_TASK STATEMENT_
Rewrite the data below with "row" renamed to "entry" everywhere, keeping everything else the same. Leave out the pictures.

Items from a dataset
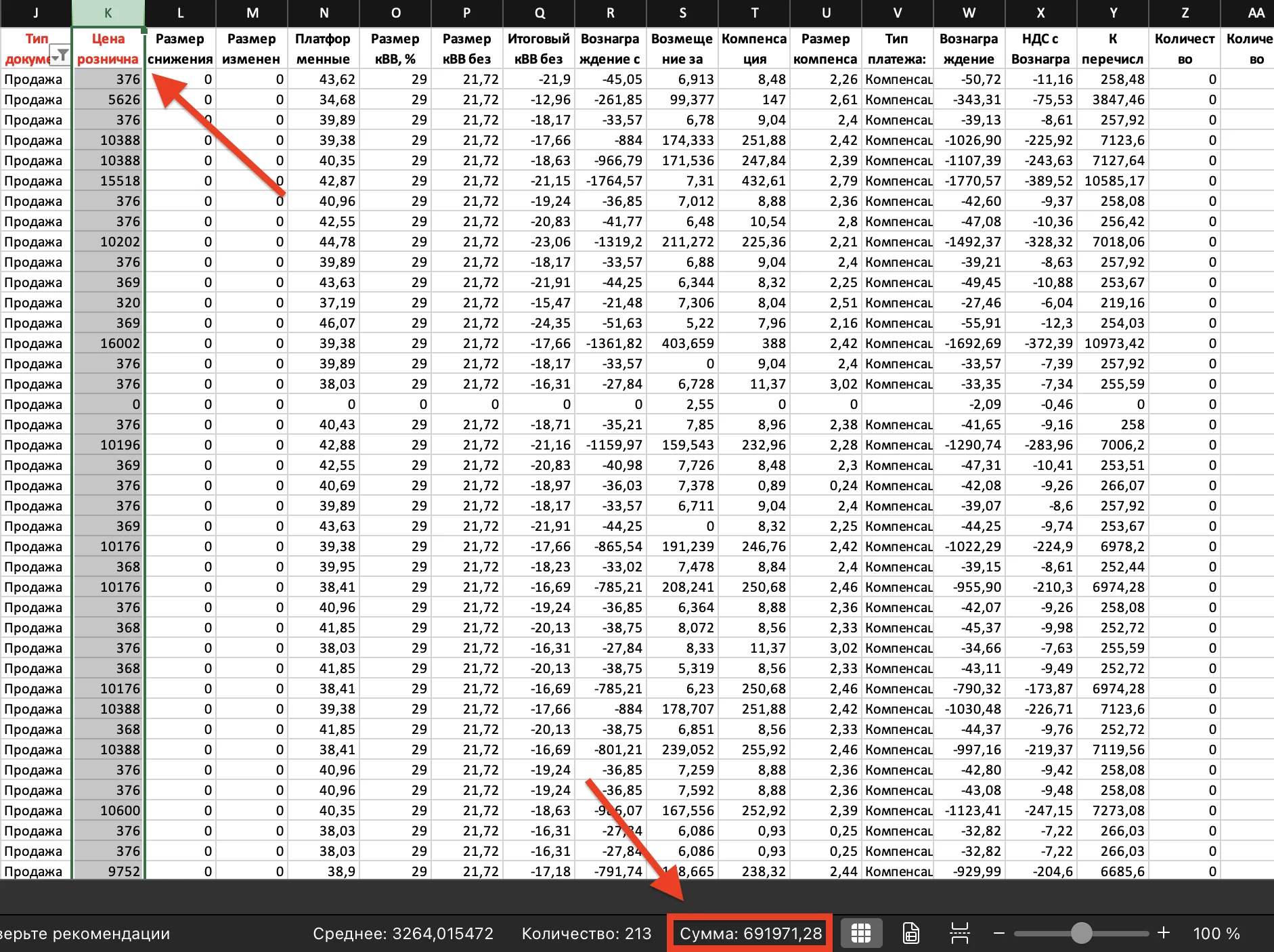This screenshot has height=952, width=1274.
Task: Switch to Normal grid view
Action: tap(860, 933)
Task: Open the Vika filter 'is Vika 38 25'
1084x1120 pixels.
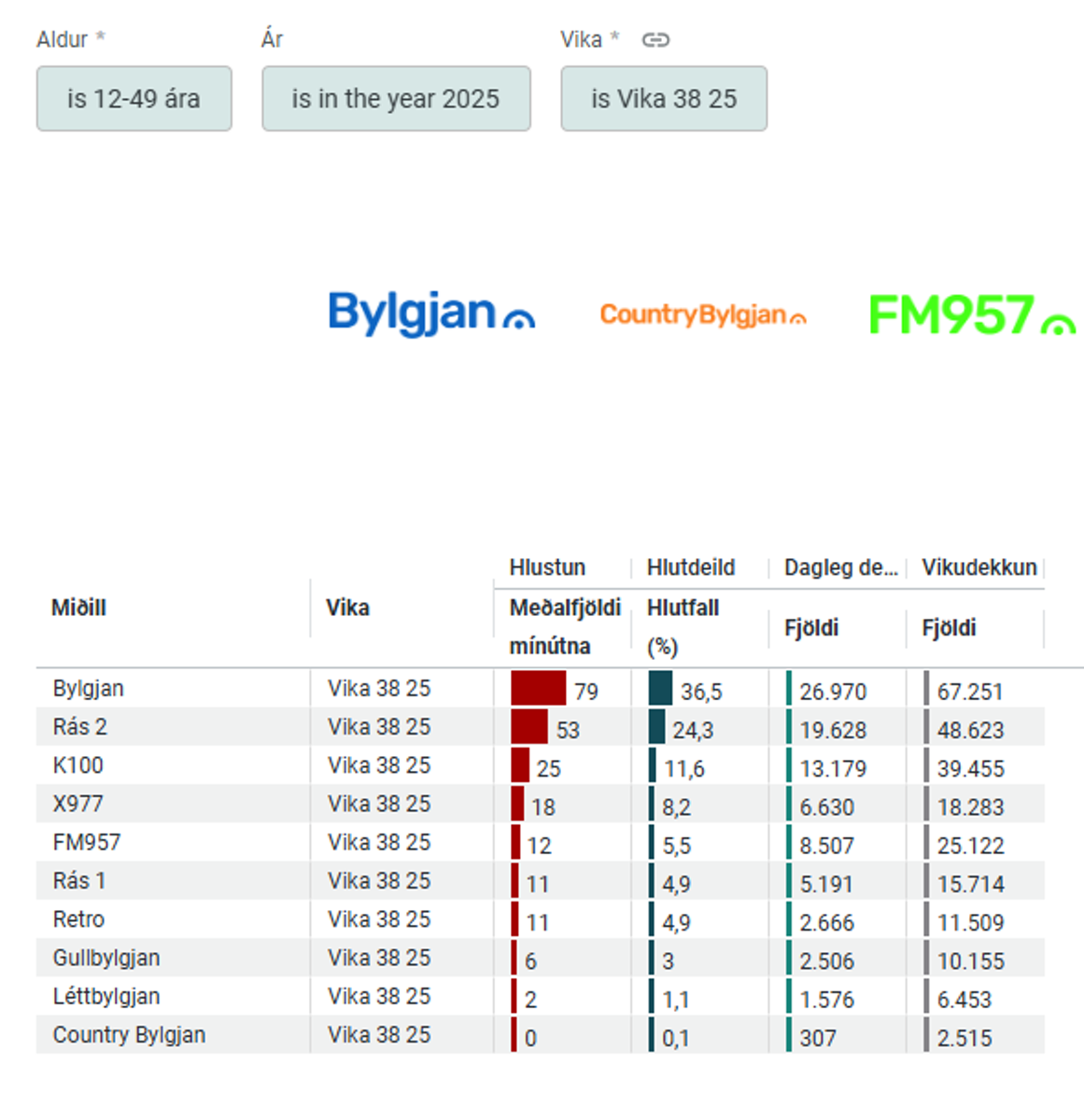Action: click(663, 99)
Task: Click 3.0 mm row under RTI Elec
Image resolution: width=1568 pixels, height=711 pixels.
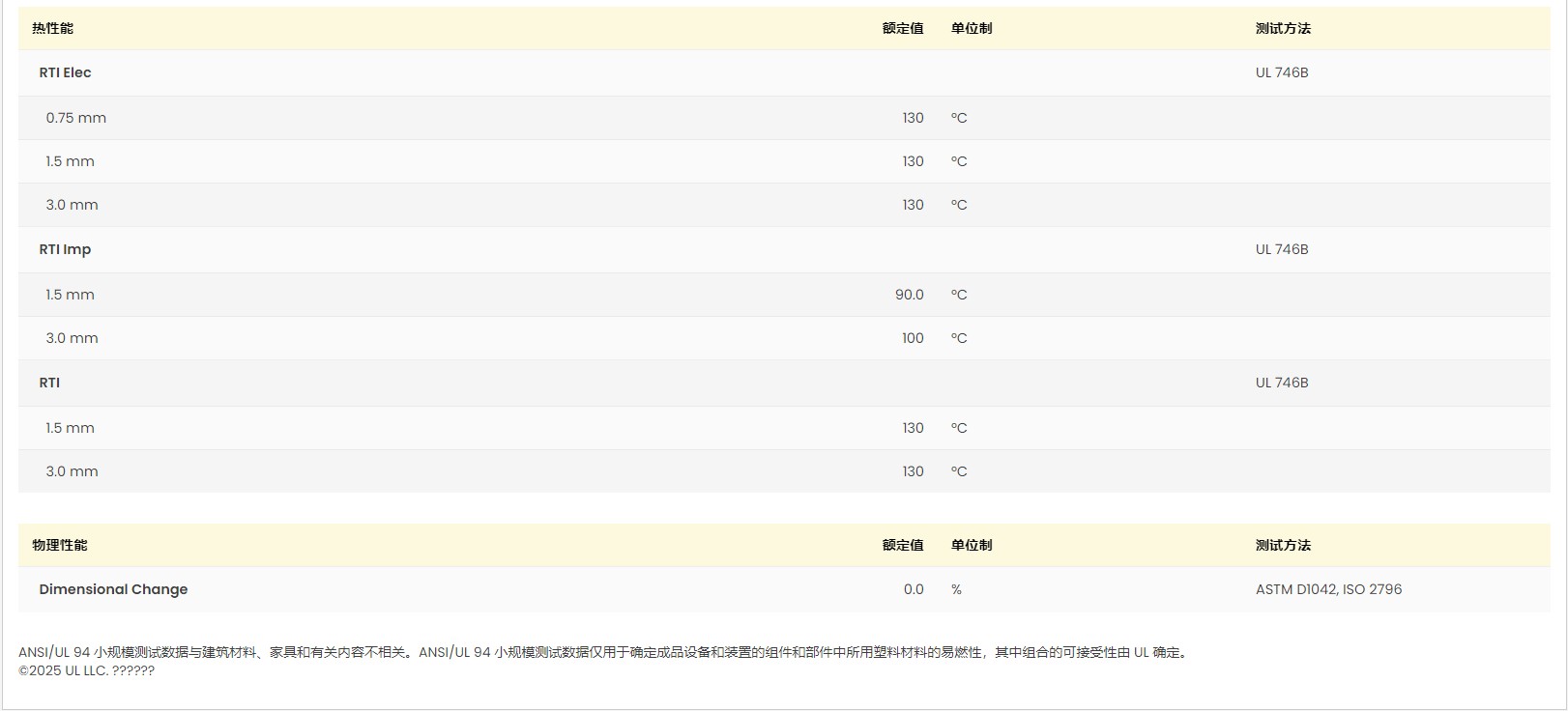Action: point(72,206)
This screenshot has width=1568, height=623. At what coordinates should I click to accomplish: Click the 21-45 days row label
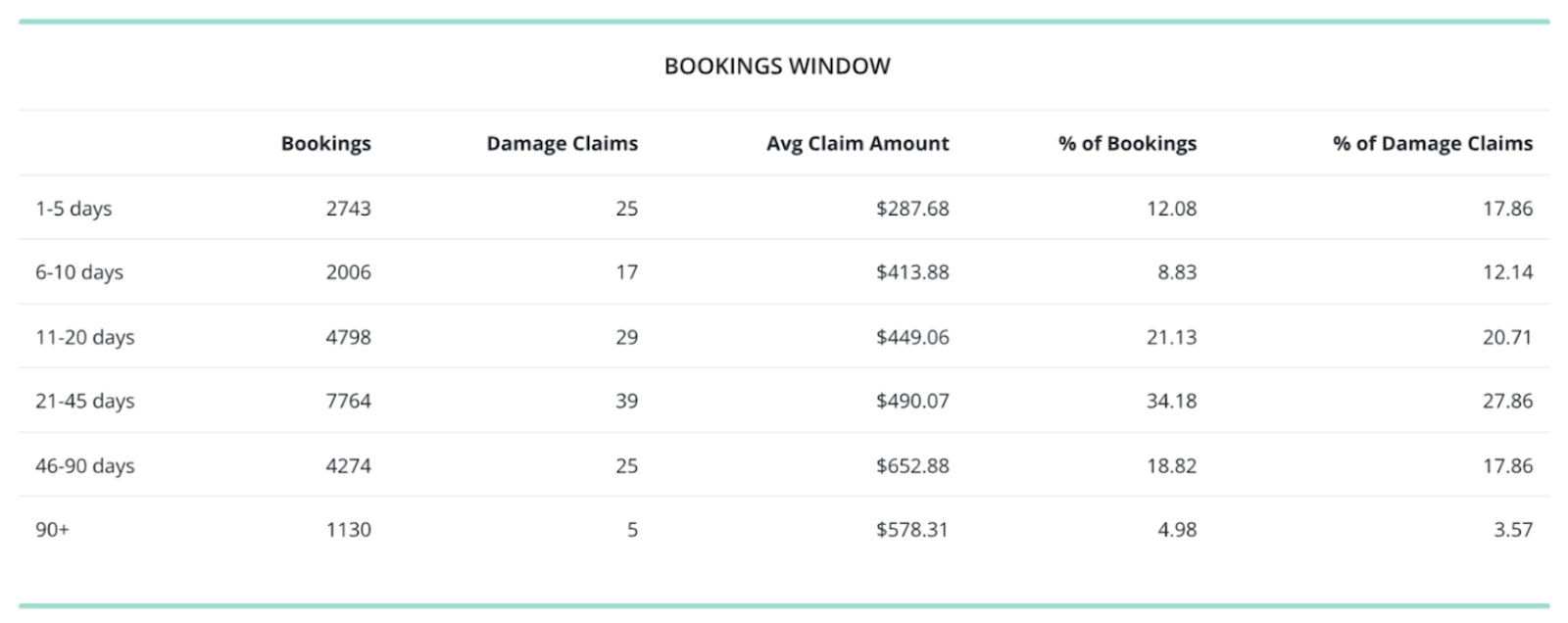point(85,401)
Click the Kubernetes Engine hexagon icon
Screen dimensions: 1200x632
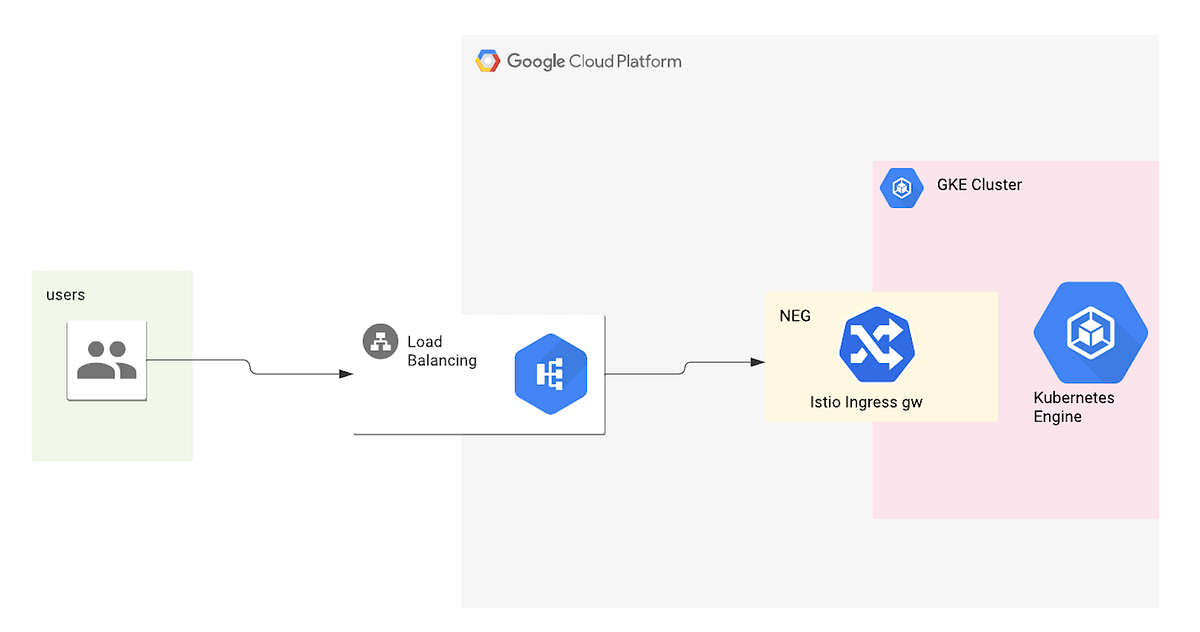pyautogui.click(x=1089, y=333)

_EXERCISE SOLUTION_
This screenshot has height=952, width=1274.
Task: Switch to Normal grid view
Action: tap(860, 933)
Task: Open the Vika filter 'is Vika 38 25'
1084x1120 pixels.
Action: click(663, 99)
Task: Click 3.0 mm entry under RTI Elec
Image resolution: width=1568 pixels, height=711 pixels.
Action: point(72,206)
This screenshot has width=1568, height=623. At what coordinates should I click to accomplish: Click the 21-45 days entry label
point(85,401)
Click the Kubernetes Engine hexagon icon
Screen dimensions: 1200x632
pyautogui.click(x=1089, y=333)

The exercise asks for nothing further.